Luis Fernández Molina

Hace cien años que sucedieron hechos trascendentales que hoy siguen viviendo; es que no fueron acontecimientos aislados que la mortaja del tiempo cubrió con sus hojas amarillentas para quedar sepultadas en los empolvados libros de historia. Lo que sucedió entonces está sucediendo ahora y se está manifestando como lo hizo a través de todo el siglo XX. En otras palabras, no “pasó”, está “pasando”. Es como una semilla que se sembró hace un siglo y ha venido dando, hasta el día de hoy, sus frutos, amargos o dulces, pero es el producto de aquello que en esos cinco años de siembra.

Pocos períodos de la historia comprimen tanta historia como los que se estaban desarrollando hace cien años. Son lapsos muy cortos, de unos cinco años, en los que se atropella el suave devenir de la civilización humana. Son momentos tan comprimidos como aquella materia original que provocó el bing bang del universo, según explican los astrofísicos.
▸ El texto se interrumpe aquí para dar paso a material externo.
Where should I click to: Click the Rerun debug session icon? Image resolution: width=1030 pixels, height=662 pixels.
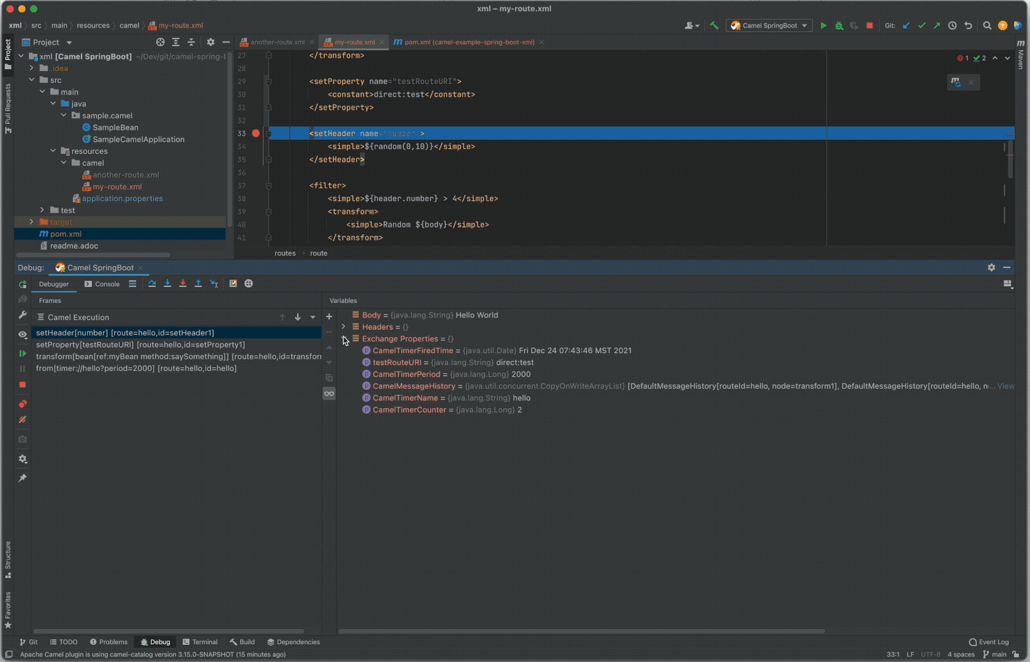pyautogui.click(x=23, y=284)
Entre esos selectos instantes de la humanidad se encuentran los pocos años de la revolución francesa, de 1789 a 1794 y la de hace un siglo que se sintetizan en la Revolución de Octubre en Rusia. Claro, todas estas explosiones históricas han sido la culminación de muchos antecedentes que fueron esculpiendo las circunstancias que se venían gestando desde mucho tiempo antes, y con esa conexión lógica se concatenaron los hechos para manifestarse en esos grandes momentos. Momentos que son parteaguas, bisagras que ponen fin a una época y abren las infinitas posibilidades en los cambios que insinúan.

Cuatro imperios cayeron en los turbulentos años. Dos de ellos volvieron a formarse, pero con diferente aspecto. El primero de estos dos es el imperio ruso; con la muerte de Nicolás II cayó para siempre la dinastía de los Romanov y con él la saga de los zares que venía desde Iván el Terrible en 1547. Su lugar lo tomó otro imperio, con el falso nombre de República Socialista, y en vez de Zar tuvieron Secretario General; el más famoso fue Stalin, más autócrata que cualquier zar. El otro imperio que mutó es el Imperio Alemán, al que, en esa primera guerra le fueron arrebatados sus territorios europeos y africanos, pero su motor principal, centrado en Berlín, está otra vez activo al punto de ser la locomotora de Europa y el referente industrial más cotizado en el mundo; ya no es imperio pero sí una potencia mundial. En cambio otros dos imperios desaparecieron para siempre: el Imperio Otomano o Turco que venía desde el siglo XII; con la Gran Guerra recibió el tiro de gracia pues desde el siglo anterior se venía desmembrando. Queda hoy Turquía, una nación pujante, pero quedó reducida. Antes el imperio otomano abarcaba Túnez, Europa del este, Crimea, partes de Arabia y Levante; por esa razón, los miles de emigrantes levantinos eran que llegaban a América Latina, genéricamente, identificados como “turcos” siendo ellos realmente libaneses, sirios, palestinos, jordanos, hasta egipcios, por la única razón que su pasaporte era turco como vasallos de ese vasto imperio. Por su parte el imperio austro-húngaro se desintegró completamente; era una abigarrada colección de naciones dispares con pocos elementos en común, salvo, si acaso vale, la religión católica; el propio eje central Austria y Hungría no compartían ni el idioma a diferencia del imperio alemán donde se hablaba esa lengua.

El Imperio Británico seguía en pie aunque con claras presiones nacionalistas. A los pocos años habría de aceptar la independencia de muchas de sus preciadas colonias, entre ellas de India. Crearon la Mancomunidad Británica de Naciones como ingeniosa estructura.